Check your math, Cienna. Raising “the CPT from 10 percent to 12.5 percent” is a 25 percent increase in taxes, not five percent.
@8 — you fell right into Cienna’s thinking. The Mayor and the Council agreed to $15 million. The Mayor proposed a funding scheme. The Council didn’t like his scheme. Because Cienna’s a McGinnophile she interprets that to mean the Council isn’t going to fund the bridge. A rather big leap. The Council’s every bit as committed to the South Park Bridge — just expressing its own opinion about how to fund it which means it’s doing its job.
As long as their constituents north of downtown are happy, the City Council could give a shit. South Park can rot, for all they care.
Honestly, what a pathetic, dithering, spineless shit stain this entire process has been. A major bridge just closes. In the richest country in the world. In a major city. Bush League. Just a pathetic commentary on local infrastructure, government, and political will.
Want to know why at least half of the support for the deep-bore tunnel consists of people just moaning “GET IT OOOOVER WITH ALREADY?” Exhibit 1. Seattle will literally let something close and crumble to the ground given half an excuse.
Seattlites will pretend they care, but meanwhile do that now-famous passive-aggressive dance we always do. A mix of NIMBY, “Yes, I want to solve this problem as long as the solution is invisible and free,” and a lot of ineffectual eyebrow furrowing.
Boo, Seattle. Boooooooooooooo.
@10 so you say – there’s been a lot of arm-twisting and public shaming to get them on board with this.
Only Patty manned up on the issue.
The Council is still obsessed with giving our money to the elites and funding stuff the voters don’t actually want or need.
This analysis is really something.
@10: You left out one important factor: where is the money coming from?
It really is a fundamental question that gets glossed over time and again, it gets mocked even. Mainly by the same 6 people, but still, very important.
This is the problem with the Council, they seriously have no idea where money is coming from. They think that everything will magically be funded, and the naivete is really starting to drive home a startling aspect of the sitting Council: if anything costs money, they will mismanage it.
The proposition set before us, time and again, is that McGinn, O’Brien, Sierra Club, liberals, democrats and the unions, they all have these glorious plans that will never come to fruition because they want to charge us too much for it. They want to tax us, they want to spend, but what happens as a result? Tying bricks to small potatoes (funding for bikes is millions and millions less than even just paving) ends up sinking the big ones (South Park Bridge, for example).

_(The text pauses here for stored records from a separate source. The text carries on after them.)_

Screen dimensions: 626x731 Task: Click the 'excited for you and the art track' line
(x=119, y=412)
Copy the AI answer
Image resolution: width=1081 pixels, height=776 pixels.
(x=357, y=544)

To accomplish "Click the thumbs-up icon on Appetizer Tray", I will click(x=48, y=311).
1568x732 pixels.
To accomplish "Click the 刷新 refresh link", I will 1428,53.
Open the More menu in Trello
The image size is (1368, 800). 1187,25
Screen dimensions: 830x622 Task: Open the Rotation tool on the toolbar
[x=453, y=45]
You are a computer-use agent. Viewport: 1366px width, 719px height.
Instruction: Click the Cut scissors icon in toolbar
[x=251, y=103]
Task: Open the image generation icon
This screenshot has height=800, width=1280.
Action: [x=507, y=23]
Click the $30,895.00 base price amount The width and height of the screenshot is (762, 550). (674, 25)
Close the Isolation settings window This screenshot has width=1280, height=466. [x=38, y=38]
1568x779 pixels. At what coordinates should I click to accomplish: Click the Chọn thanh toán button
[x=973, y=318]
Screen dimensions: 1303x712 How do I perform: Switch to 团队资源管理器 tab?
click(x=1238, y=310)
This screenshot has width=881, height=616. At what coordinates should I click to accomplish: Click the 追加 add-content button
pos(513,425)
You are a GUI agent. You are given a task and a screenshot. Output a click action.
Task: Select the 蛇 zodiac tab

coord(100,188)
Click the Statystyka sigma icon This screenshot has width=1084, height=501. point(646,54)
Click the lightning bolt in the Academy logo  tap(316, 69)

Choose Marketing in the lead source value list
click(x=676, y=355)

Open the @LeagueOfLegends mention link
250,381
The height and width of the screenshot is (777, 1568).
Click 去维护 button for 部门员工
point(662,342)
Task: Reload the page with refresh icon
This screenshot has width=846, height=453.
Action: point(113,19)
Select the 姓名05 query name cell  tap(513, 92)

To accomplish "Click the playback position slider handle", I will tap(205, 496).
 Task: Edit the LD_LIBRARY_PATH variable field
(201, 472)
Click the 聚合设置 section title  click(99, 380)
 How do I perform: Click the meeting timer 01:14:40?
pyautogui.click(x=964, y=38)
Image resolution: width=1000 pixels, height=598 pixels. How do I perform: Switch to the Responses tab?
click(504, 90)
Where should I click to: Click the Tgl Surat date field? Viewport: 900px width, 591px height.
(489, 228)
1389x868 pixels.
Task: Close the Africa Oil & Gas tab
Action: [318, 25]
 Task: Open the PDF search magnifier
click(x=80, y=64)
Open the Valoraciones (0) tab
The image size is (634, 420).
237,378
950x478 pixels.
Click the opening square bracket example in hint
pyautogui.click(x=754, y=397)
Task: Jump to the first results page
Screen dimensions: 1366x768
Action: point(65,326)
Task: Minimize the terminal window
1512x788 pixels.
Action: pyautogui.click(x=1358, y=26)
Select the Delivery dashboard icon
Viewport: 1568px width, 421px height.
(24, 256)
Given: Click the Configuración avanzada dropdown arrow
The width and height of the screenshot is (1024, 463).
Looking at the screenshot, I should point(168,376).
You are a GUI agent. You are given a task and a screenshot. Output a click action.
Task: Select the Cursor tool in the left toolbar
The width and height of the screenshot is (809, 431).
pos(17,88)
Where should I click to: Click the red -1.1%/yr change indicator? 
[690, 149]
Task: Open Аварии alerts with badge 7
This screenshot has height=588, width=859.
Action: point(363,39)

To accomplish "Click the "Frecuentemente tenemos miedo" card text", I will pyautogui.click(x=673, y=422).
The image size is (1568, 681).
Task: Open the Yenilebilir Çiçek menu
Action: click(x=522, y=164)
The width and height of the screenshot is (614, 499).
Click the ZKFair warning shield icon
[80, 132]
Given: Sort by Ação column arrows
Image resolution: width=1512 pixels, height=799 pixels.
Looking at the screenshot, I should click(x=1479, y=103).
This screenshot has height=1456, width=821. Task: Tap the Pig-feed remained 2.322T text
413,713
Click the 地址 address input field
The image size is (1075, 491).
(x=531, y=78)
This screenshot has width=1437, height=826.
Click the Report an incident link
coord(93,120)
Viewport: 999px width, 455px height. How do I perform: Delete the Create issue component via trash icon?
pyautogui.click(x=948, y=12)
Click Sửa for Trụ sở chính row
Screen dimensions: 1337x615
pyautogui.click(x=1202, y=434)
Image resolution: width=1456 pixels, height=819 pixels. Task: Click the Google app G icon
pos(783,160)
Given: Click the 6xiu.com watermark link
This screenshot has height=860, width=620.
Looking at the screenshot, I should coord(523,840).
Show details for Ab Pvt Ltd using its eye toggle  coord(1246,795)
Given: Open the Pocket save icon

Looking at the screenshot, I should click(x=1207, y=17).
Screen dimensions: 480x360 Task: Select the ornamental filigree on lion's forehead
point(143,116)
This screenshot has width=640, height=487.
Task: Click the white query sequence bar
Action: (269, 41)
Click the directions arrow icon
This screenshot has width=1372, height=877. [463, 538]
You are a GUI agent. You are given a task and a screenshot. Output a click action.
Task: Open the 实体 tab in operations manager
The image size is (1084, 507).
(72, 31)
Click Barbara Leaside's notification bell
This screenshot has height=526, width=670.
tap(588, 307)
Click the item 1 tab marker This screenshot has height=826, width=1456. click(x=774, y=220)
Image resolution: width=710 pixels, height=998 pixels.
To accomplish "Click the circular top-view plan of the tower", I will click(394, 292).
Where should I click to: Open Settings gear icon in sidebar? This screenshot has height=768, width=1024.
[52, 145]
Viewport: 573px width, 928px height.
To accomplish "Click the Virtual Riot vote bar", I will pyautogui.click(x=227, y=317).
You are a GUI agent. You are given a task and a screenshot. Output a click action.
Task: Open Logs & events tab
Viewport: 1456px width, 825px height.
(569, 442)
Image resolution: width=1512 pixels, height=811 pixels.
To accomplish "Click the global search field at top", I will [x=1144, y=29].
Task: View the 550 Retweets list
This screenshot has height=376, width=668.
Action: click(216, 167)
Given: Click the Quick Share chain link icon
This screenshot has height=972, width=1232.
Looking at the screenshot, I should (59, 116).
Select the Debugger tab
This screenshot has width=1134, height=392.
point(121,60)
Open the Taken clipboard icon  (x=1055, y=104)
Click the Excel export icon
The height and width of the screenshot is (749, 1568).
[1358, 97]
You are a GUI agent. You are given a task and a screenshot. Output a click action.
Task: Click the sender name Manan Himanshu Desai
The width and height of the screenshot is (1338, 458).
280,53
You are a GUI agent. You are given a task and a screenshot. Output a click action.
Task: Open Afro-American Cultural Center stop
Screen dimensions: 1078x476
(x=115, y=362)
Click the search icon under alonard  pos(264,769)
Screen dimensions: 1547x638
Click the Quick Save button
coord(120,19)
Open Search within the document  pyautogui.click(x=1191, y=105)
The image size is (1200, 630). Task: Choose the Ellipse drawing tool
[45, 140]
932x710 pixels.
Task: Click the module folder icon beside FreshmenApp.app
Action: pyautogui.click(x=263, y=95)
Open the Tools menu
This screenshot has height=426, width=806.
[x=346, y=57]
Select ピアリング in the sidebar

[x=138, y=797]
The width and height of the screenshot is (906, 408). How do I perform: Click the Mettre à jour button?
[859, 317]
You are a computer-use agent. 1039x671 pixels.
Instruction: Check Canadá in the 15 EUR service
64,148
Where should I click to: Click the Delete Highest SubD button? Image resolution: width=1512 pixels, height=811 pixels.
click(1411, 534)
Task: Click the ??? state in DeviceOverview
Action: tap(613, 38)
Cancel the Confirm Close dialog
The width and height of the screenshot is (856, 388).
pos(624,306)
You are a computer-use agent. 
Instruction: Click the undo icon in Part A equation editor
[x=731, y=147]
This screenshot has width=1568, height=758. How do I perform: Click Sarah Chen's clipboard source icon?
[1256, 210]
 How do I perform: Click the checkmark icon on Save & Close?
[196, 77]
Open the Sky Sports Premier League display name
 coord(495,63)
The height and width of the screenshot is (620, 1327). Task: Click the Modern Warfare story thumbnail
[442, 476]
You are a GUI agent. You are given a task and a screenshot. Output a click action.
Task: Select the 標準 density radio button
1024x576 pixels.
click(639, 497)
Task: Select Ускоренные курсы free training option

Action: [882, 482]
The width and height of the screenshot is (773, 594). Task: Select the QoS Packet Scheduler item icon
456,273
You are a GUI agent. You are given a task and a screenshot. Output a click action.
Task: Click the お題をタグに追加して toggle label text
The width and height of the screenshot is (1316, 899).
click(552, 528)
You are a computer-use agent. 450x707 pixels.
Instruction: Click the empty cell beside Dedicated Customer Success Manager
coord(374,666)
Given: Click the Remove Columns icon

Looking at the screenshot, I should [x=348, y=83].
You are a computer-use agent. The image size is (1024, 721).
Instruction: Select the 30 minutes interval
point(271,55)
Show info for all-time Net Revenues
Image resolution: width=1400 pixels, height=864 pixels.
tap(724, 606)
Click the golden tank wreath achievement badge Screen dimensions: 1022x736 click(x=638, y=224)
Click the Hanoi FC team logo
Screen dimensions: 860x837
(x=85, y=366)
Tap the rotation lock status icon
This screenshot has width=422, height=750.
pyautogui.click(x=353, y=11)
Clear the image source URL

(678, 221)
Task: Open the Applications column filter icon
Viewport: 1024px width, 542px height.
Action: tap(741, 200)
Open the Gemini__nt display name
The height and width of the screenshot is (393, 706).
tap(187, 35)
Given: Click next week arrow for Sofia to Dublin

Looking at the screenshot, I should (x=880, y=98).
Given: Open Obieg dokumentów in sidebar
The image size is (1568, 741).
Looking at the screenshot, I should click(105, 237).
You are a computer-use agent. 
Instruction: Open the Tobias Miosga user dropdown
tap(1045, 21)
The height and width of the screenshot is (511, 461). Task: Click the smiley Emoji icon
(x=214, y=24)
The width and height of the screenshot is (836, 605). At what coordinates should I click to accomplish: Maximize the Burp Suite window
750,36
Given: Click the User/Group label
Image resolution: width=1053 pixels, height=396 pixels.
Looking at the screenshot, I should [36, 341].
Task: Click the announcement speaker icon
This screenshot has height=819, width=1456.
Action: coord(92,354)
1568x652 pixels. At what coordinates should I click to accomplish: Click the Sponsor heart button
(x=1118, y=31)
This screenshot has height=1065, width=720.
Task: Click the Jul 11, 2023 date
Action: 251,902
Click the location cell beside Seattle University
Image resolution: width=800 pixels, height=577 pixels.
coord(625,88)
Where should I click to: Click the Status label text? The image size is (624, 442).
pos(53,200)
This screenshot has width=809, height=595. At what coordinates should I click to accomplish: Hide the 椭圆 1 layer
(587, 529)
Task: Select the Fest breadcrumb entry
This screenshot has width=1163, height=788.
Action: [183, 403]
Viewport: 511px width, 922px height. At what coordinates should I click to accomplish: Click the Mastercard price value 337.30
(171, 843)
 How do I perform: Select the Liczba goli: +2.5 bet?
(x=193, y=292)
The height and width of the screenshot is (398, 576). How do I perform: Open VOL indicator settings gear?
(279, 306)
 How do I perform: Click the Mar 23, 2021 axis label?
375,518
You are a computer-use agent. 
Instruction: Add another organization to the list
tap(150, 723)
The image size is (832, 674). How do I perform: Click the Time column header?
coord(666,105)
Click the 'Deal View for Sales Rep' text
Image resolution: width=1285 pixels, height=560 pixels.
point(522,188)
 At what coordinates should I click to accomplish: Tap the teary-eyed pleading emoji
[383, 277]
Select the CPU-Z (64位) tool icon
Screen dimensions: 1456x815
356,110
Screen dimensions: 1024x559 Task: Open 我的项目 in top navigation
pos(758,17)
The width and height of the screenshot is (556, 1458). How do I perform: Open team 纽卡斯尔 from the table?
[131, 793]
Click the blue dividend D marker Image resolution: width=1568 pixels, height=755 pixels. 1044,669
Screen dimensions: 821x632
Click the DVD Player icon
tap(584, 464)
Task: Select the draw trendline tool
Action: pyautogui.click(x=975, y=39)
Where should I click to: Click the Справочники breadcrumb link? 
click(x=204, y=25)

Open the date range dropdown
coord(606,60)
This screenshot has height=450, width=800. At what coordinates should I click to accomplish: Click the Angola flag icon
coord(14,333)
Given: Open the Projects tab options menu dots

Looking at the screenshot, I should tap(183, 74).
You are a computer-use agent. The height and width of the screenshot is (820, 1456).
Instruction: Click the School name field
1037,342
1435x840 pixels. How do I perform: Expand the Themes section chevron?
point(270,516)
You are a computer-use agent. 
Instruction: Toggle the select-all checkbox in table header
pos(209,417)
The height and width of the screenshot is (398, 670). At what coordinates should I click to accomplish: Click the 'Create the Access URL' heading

Seriously, the anti-progressives would rather just let the bridge fall into the water than actually, you know, fund it. And if questioned they always say WSDOT/The Council/The Governor has a plan.
@14 no, the anti-progressives would rather sell the bridge parts to the Red Chinese and stash the cash from the stolen bridge parts in a Swiss UBS bank account to avoid paying US taxes.
That’s how much they hate America, Baconcat.
Nullbull @11, re your “As long as their constituents north of downtown are happy, the City Council could give a shit. South Park can rot, for all they care.” You are basically correct. The path to election in this city is the precincts north of Mercer Street. Do well there and it essentially doesn’t matter how well or poorly you do in the south end, central seattle, or West Seattle.
Of course this is only possible because all councilmembers in Seattle are elected citywide and by position number. Seattle is one of only 3 large cities in this nation which elects all its city government at large. Some day we will grow up and become a real city with some real political diversity on city council.
I thought the Stranger hated rebuilding stuff. Let’s replace the bridge with a pedestrian walkway and bike lane. Maybe we can pay for it by taxing authentic Mexican food.
Has anyone proposed putting a toll on the bridge? I thought all new car-based transportation infrastructure would include use taxes.